Marcel Winatschek

Searching for WiFi

I spent a week traveling around—different cities, hotels, airports, people everywhere sweating and smoking and taking up space. The one thing every place had in common: no internet. Not really. Not when I needed it.

Hotels wanted fifteen euros for a day of WiFi that barely moved. Airports gave you thirty minutes free if you bought something overpriced first. There was a Nike network that only wanted to sell you running shoes, McDonald’s WiFi that actually worked if you didn’t mind camping there forever, Starbucks that kept you going until your battery died. I walked around holding my phone up like I was praying, hunting for open networks, checking if they were real or just honeypots. Half the time they were fake or too slow to matter.

I told myself it was for work—email, staying visible in whatever digital world we’re all supposed to live in now. But really I just wanted to scroll. Read dumb tweets. Look at whatever was trending. The fact that I couldn’t do that without either hunting for WiFi or dropping money on some corporate hotspot made me angry in a way I’m embarrassed to admit. Irrationally furious at nothing and everything.
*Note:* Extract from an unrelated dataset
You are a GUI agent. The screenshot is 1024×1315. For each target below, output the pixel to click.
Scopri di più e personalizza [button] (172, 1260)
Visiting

I’m not even saying it should be free, though it probably will be eventually. But twenty euros for a full week of solid connectivity, everywhere I am, no asterisks? That seems fair. That’s what it was worth to me. Instead everything was fragmented and limited and had fine print attached.

What got to me was the futility. We’ve built the entire modern world on the assumption that everyone’s connected. But we haven’t actually committed to making that possible. It’s absurd.

So here’s what I want to say to whoever controls this: make it work. Charge if you need to. But actually make it work. Everywhere. No strings attached. Because the image of me orbiting Starbucks for hours just to have decent connectivity isn’t progress. It’s depressing. And you know it.